A splash. He heard a splashing sound. It was the most welcome thing he ever heard in his life, to hear a sound at all. It meant that there was something beyond the Unmaker that surrounded and filled him.

Alvin heard the sound echo and ring inside his own memory, and with that to cling to, with that touch of the real world there to hang on to, Alvin opened his eyes.

This time for real, he knew, cause he saw the sky again with its proper fringe of tives. And there was Gertie Smith, Makepeace's missus, standing over him with a bucket in her hands.

“I reckon this is the first water from this well,” she said.

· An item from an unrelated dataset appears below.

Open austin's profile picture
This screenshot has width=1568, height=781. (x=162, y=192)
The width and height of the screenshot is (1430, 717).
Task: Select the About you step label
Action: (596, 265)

Alvin opened his mouth, and felt cool moist air come inside. “Reckon so,” he whispered.

“I never would've thought you could dig it all out and line it proper with stones, all in one night,” she said. “That mixup boy, Arthur Stuart, he come to the kitchen where I was making breakfast biscuits, and he told me your well was done. I had to come and see.”

“He gets up powerful early,” said Alvin.

“And you stay up powerful late,” said Gertie. “If I was a man your size I'd give my husband a proper licking, Al, prentice or no.”

“I just did what he asked.”

“I'm certain you did, just like I'm certain he wanted you to excavate that there circle of stone off by the smithy, am I right?” She cackled with delight. “That'll show the old coot. Sets such a store by that dowser, but his own prentice has a better dowsing knack than that old fraud–”

For the first time Alvin realized that the hole he dug in anger was like a signboard telling folks he had more than a hoof-knack in him. “Please, ma'am,” he said.